Text section:
--- Begin ---
Which makes more money? That's the one i'm talking about. My point is that the only difference between replacing the physical labor of the auto factory worker and the intellectual labor of the programmer, designer or artist is just a matter of complexity. Yes, it may be a difficult, apparently "hard AI" problem, but so was textile manufacturing in a way until the Jacquard Loom came about. If one doesn't need human labor to build a car, or weave complex patterns into a rug, one may not need human labor to make a movie, write a book, or compose a song. It doesn't have to be genius, when most commercial art is merely sufficient anyway.


If chefs just have to design a menu once and then have robots actually cook it, the number of chefs in employment is going to fall pretty dramatically: I'd estimate 30-fold at least.
--- End ---
Required tasks:
1 - Please copy the automation text from "If chefs just" to "30-fold at least.".
2 - In the automation text, how much does the writer estimate the number of employed chefs would fall?
3 - Write the next few sentences of the automation text, picking up after its final sentence.

Rows:
--- Begin ---
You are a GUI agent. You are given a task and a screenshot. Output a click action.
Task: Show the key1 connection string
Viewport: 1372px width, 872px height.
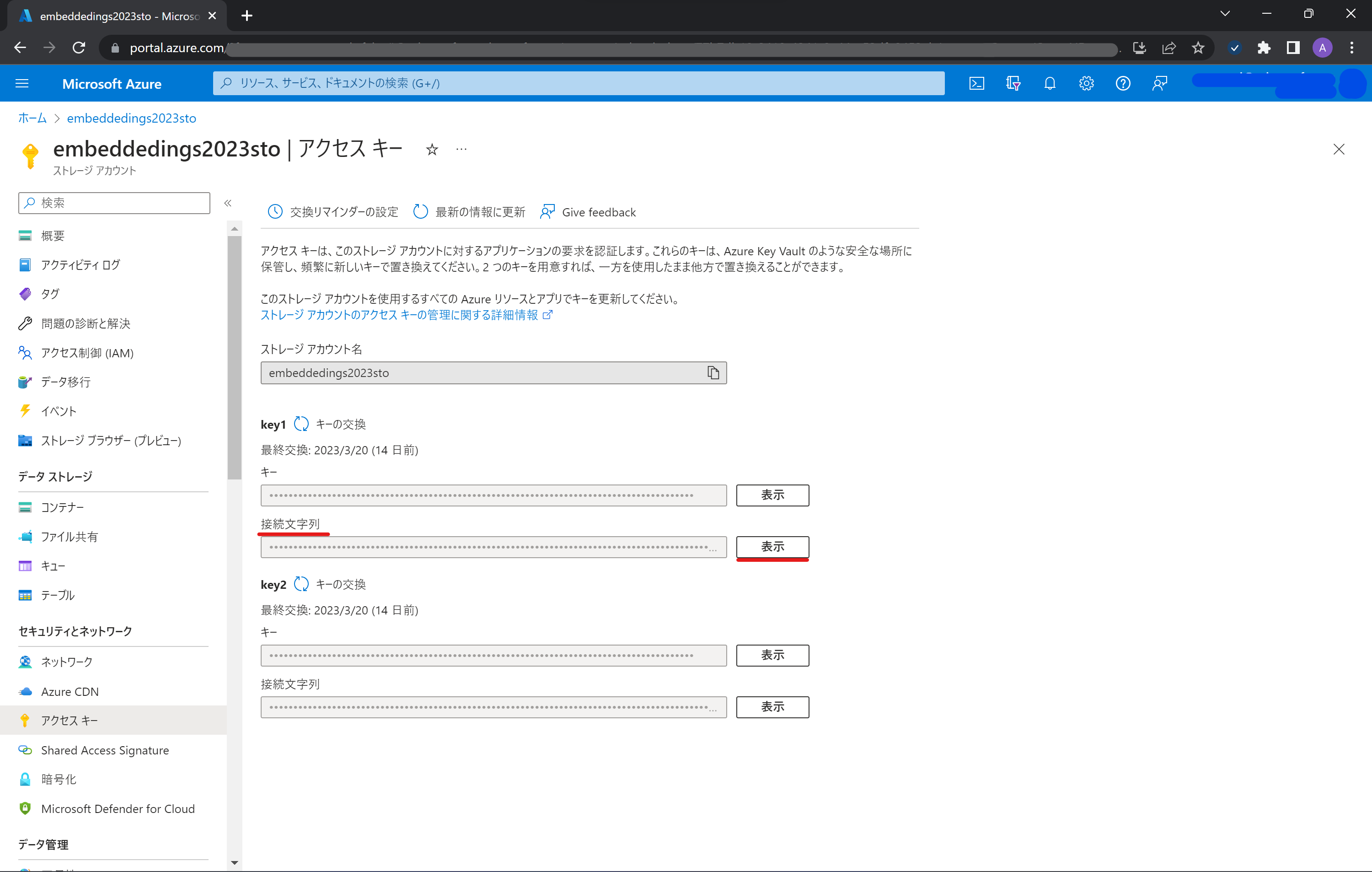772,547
--- End ---
--- Begin ---
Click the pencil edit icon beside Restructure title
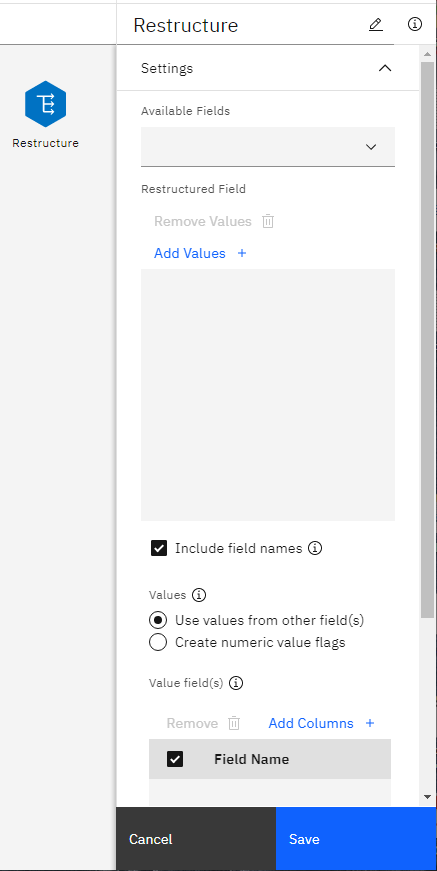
--- End ---
--- Begin ---
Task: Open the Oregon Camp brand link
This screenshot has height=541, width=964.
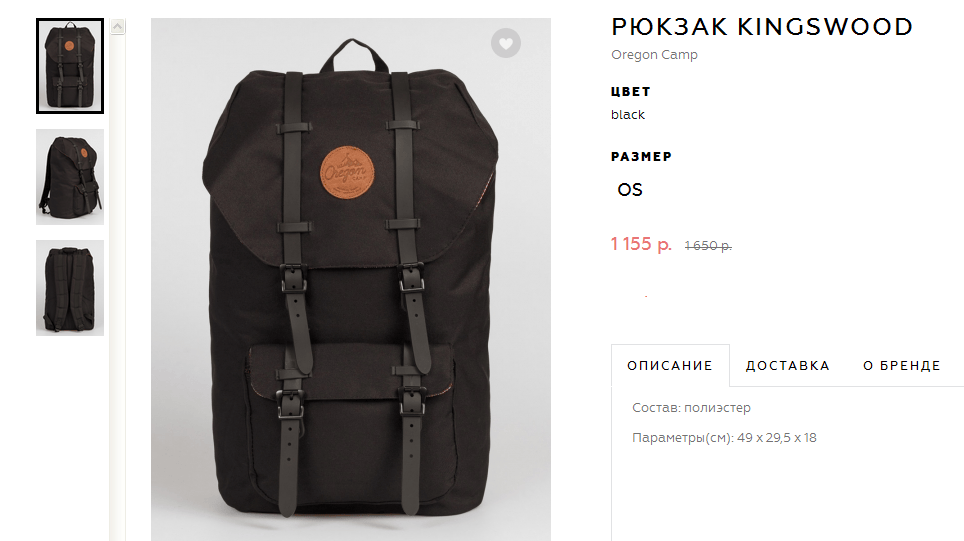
--- End ---
Outputs by task:
1 -
If chefs just have to design a menu once and then have robots actually cook it, the number of chefs in employment is going to fall pretty dramatically: I'd estimate 30-fold at least.

2 - At least 30-fold.

3 -
In a restaurant kitchen, generally only one or maybe two people are actually involved in designing the menu, out of a significantly larger number who do the preparation. And unless you're running a very unusual, top-end restaurant, that's a matter of a couple of months' work every year, at absolute maximum - closer to a couple of weeks a year for most normal restaurants, I believe.

Of course, some cooking tasks are going to be harder than others. I wouldn't want to bet on a top-flight pastry chef getting replaced any time soon, for example. But creeping automation in the kitchen is definitely a possibility: sous-vide techniques can already make things like preparing a hollandaise considerably quicker and simpler, for example. And baristas are staring down the barrel of robot barista workers right now.


That's a design task, not labor per se.


> Hell, try and buy a non-sous-vide steak these days.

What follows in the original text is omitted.